So far the Tea Party and affiliated groups have responded with rhetoric only. It is difficult to see what they can actually do to hurt the establishment without damaging their own cause. They remain a minority — albeit an important one — within a minority, and as such can only go so far without committing political seppuku. It may very well be, however, that they will prefer to die “honorably” rather than compromise with the establishment. True believers rarely yield. How fanatical the Tea Partiers truly are will become clear over the next year or two.

The establishment is seeking to control the agenda and put forward candidates who will enable the Republicans to hold the House and win the Senate in 2014. It also wants to smooth the path for an establishment candidate (Scott Walker, or Jeb Bush, or perhaps Paul Ryan, who declared himself for the establishment when he put his name on last week’s budget deal) to gain their party’s nomination for president in 2016.

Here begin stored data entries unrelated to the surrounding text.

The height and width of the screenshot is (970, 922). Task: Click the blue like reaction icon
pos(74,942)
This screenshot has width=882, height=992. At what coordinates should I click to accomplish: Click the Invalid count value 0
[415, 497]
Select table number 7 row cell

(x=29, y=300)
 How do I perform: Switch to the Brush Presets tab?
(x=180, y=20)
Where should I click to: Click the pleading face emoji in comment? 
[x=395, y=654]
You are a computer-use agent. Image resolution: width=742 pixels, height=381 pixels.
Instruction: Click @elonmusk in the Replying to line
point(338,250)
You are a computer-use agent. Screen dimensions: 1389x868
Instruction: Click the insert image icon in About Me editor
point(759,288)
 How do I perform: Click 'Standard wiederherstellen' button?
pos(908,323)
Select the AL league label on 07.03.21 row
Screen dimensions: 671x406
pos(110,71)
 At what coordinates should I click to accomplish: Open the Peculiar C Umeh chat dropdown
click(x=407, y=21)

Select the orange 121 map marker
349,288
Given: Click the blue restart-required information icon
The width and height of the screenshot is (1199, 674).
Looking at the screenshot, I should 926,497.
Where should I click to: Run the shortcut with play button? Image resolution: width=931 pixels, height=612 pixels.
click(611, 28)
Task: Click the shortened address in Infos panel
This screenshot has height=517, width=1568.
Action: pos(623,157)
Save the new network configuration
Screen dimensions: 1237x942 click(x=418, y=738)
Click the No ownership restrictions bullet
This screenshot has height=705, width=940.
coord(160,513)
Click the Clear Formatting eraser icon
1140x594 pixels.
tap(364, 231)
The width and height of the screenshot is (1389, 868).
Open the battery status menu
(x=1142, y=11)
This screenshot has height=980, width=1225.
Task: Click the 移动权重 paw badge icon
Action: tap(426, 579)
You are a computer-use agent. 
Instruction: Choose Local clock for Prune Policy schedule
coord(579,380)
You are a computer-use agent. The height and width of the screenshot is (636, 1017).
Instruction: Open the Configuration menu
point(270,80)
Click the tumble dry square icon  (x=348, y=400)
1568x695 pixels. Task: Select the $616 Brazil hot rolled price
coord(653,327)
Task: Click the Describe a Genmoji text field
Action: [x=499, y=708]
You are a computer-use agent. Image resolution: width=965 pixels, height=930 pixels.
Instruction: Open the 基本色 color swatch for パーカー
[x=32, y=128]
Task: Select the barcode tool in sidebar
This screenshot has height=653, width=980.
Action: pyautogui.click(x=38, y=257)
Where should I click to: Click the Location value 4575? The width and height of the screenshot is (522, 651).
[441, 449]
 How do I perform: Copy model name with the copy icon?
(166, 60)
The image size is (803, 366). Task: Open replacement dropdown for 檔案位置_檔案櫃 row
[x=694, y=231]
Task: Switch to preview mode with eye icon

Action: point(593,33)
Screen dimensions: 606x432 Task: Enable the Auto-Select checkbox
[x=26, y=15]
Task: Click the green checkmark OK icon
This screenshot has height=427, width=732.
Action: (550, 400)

At the moment the tide is running with Boehner and the establishment. But the establishment’s ability to impose its vision upon the GOP is yet to be demonstrated. November’s special election in Louisiana, for example, was by no means a clear-cut establishment victory. And it is far from certain that the establishment, even if it triumphs in the intramural battle with the Tea Party, can win a majority of the electorate for its agenda. Demographic trends will continue to shrink the Republican vote, despite efforts by Republican-controlled state legislatures to suppress Democrat turnout. The recent decline in the Democratic brand has been caused by the disastrous rollout of Obamacare; there is no indication that it represents a secular trend.

In any case, the battle between Republicans has been truly joined, and it should be fun to watch. Pass the popcorn, please.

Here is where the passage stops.